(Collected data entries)
· · ·

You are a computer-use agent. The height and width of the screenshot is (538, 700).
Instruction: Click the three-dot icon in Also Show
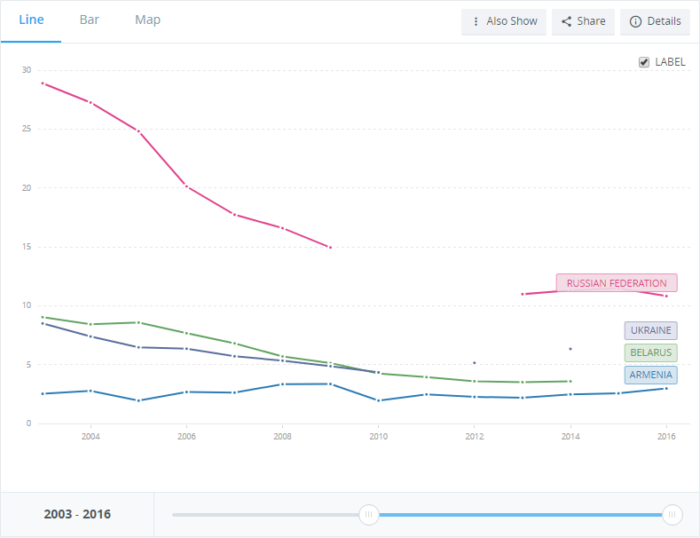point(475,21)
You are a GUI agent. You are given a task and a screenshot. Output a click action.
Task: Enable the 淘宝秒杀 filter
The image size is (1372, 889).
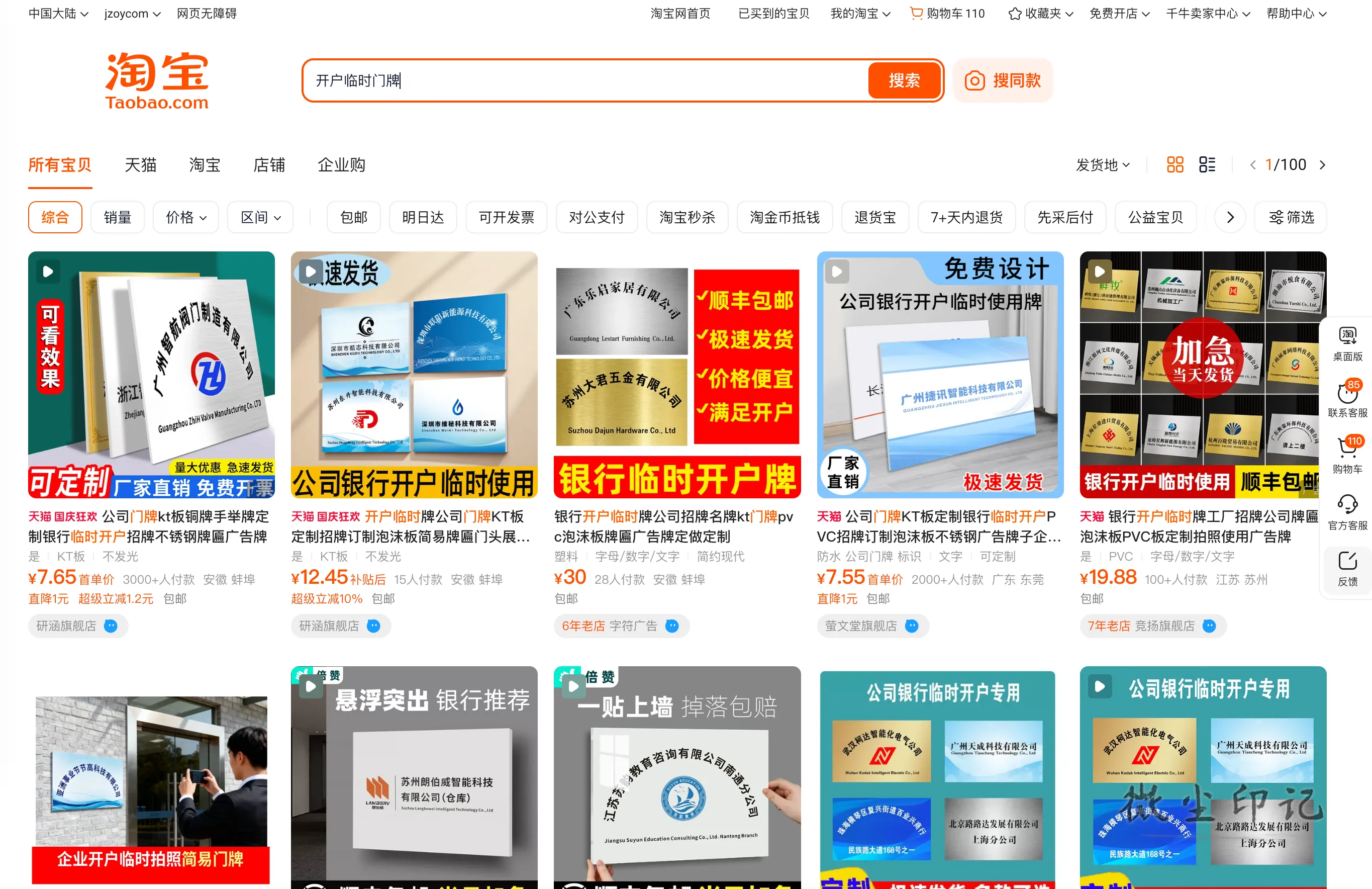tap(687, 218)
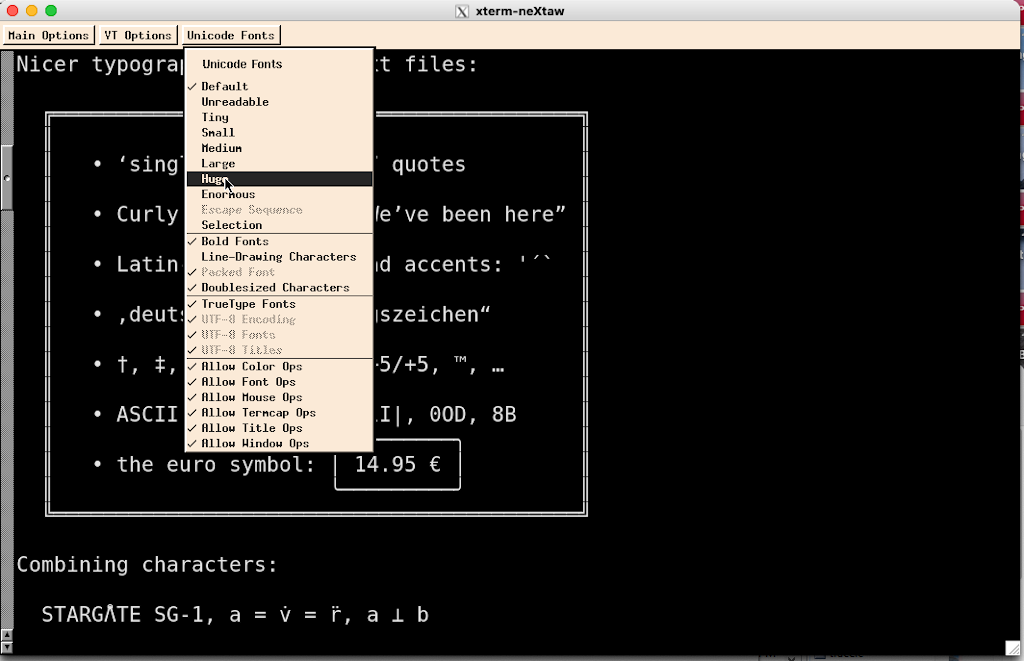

· · ·

WHAT YOU HAVE TO DO: Please return the entries above exactly as they appear, but without the pictures.

RESPONSE BOX:
You are a computer-use agent. The height and width of the screenshot is (538, 700).
Instruction: Click the three-dot icon in Also Show
point(475,21)
You are a GUI agent. You are given a task and a screenshot. Output a click action.
Task: Enable the 淘宝秒杀 filter
The image size is (1372, 889).
tap(687, 218)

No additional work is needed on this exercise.